[Stored entries]

/---

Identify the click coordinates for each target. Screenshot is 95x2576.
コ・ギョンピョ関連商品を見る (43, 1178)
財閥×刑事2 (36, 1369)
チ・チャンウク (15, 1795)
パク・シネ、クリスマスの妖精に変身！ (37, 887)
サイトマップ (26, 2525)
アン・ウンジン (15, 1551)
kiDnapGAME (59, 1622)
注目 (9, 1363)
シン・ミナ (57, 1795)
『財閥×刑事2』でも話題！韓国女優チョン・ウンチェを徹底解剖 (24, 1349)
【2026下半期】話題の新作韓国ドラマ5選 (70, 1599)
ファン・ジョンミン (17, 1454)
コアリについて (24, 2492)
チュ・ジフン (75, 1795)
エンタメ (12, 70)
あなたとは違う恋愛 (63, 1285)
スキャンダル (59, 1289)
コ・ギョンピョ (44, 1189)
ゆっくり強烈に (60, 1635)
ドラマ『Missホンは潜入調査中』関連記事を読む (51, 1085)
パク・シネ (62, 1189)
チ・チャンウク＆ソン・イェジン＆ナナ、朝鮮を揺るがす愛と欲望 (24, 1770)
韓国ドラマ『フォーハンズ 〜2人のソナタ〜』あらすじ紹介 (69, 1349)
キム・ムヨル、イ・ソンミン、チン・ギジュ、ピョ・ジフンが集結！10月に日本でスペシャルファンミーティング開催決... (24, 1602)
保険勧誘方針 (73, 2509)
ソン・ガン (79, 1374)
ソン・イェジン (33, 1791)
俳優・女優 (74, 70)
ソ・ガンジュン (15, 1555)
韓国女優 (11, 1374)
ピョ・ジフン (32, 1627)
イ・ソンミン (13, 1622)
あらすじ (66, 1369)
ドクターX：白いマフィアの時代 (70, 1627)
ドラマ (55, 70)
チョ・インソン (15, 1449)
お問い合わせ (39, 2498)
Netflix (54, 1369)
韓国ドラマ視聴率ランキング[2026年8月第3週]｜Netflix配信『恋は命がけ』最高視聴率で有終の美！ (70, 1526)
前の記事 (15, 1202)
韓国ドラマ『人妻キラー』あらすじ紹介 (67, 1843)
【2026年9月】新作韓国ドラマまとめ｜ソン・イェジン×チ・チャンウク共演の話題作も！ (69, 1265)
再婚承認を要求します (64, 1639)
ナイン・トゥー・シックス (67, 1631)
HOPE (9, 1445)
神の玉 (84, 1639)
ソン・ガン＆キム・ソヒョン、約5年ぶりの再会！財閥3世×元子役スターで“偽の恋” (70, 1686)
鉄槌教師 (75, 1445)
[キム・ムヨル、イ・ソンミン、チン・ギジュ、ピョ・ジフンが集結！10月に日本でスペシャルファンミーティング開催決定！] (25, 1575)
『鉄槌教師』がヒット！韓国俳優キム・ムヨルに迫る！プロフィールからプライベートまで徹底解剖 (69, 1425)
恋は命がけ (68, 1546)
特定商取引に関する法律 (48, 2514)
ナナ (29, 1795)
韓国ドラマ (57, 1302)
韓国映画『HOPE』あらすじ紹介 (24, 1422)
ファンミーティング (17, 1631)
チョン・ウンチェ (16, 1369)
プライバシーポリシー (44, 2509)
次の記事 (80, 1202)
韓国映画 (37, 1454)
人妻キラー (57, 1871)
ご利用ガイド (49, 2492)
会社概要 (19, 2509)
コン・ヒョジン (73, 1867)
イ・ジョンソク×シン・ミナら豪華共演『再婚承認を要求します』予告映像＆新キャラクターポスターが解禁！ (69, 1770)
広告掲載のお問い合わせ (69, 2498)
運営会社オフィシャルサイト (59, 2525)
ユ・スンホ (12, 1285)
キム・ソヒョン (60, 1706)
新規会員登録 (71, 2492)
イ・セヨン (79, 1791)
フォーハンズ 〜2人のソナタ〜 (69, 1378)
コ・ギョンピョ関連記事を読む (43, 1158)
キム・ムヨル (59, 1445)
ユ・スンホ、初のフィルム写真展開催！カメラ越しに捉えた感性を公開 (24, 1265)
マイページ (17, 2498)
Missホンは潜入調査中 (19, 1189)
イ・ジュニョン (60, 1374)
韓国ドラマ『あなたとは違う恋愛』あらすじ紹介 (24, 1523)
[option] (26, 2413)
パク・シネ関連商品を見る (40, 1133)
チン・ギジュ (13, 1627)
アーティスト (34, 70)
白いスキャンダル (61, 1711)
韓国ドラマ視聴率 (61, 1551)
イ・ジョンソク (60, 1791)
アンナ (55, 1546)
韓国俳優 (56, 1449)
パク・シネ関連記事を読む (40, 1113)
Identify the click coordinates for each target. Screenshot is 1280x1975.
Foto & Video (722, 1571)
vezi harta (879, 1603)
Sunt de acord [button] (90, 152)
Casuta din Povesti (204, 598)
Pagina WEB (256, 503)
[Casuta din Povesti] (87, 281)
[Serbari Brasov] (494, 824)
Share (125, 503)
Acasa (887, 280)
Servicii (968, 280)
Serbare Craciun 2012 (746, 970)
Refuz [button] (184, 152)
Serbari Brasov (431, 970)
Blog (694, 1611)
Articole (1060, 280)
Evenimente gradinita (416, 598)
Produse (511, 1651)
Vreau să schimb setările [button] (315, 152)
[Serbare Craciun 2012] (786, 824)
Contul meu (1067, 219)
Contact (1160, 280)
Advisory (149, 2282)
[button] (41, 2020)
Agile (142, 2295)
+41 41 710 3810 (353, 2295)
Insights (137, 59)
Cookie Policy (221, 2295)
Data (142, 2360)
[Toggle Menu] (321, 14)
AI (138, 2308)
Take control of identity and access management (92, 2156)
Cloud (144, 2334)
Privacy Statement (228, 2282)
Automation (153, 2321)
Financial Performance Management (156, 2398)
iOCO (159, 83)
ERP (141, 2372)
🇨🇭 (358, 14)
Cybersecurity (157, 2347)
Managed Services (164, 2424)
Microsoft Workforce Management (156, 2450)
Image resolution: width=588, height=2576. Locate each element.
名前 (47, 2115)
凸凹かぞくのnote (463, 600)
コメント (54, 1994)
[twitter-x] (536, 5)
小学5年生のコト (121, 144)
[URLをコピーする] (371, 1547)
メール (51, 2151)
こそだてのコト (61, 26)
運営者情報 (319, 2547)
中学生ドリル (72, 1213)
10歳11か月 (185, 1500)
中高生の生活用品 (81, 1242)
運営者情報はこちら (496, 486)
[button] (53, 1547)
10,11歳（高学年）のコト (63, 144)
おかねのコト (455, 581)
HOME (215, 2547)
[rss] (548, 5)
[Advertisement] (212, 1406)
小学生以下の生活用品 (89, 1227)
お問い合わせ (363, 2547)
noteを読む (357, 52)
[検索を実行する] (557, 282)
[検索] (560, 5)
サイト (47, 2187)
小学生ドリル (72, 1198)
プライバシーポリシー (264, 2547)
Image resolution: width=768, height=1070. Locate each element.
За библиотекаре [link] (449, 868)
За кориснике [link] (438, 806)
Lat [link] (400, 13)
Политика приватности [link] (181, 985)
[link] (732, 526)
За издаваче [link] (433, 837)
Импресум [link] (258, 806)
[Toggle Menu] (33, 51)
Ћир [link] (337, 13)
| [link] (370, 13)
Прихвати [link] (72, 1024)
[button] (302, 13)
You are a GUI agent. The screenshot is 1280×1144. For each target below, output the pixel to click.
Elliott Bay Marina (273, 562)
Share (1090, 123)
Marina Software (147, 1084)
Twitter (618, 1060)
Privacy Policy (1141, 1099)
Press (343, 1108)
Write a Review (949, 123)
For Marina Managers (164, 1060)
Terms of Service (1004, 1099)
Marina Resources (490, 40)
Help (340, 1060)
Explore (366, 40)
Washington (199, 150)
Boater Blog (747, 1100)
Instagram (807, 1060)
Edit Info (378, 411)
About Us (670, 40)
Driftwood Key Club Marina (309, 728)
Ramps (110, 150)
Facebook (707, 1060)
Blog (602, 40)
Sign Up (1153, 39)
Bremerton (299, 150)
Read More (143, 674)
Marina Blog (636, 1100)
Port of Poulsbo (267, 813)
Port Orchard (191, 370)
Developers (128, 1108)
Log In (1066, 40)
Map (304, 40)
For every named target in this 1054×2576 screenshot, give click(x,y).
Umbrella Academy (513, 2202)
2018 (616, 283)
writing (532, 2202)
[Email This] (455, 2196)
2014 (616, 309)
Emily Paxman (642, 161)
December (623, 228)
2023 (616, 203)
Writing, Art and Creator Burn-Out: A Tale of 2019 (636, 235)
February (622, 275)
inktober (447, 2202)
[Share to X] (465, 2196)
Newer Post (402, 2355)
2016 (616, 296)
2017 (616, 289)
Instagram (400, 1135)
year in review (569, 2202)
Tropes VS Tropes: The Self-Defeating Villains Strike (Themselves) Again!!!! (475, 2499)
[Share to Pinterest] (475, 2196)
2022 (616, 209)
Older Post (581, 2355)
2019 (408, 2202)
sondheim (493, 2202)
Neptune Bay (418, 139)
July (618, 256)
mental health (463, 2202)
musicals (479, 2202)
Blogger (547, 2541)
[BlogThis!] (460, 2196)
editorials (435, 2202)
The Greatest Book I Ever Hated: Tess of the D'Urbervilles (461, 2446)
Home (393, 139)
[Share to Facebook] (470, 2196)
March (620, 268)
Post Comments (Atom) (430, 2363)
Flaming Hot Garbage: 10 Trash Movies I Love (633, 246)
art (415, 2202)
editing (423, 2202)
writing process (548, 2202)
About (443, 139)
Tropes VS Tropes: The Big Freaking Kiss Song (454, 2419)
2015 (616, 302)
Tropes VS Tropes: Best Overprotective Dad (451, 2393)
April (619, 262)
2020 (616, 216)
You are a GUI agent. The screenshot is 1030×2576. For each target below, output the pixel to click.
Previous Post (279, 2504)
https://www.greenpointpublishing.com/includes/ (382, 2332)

\---

The entries above hold a line with "[検索] (560, 5)" and a later line with "[button] (302, 13)". Write out exactly those lines and all lines between, nothing more.

**SOLUTION**.
[検索] (560, 5)
サイト (47, 2187)
小学生ドリル (72, 1198)
プライバシーポリシー (264, 2547)
Image resolution: width=768, height=1070. Locate each element.
За библиотекаре [link] (449, 868)
За кориснике [link] (438, 806)
Lat [link] (400, 13)
Политика приватности [link] (181, 985)
[link] (732, 526)
За издаваче [link] (433, 837)
Импресум [link] (258, 806)
[Toggle Menu] (33, 51)
Ћир [link] (337, 13)
| [link] (370, 13)
Прихвати [link] (72, 1024)
[button] (302, 13)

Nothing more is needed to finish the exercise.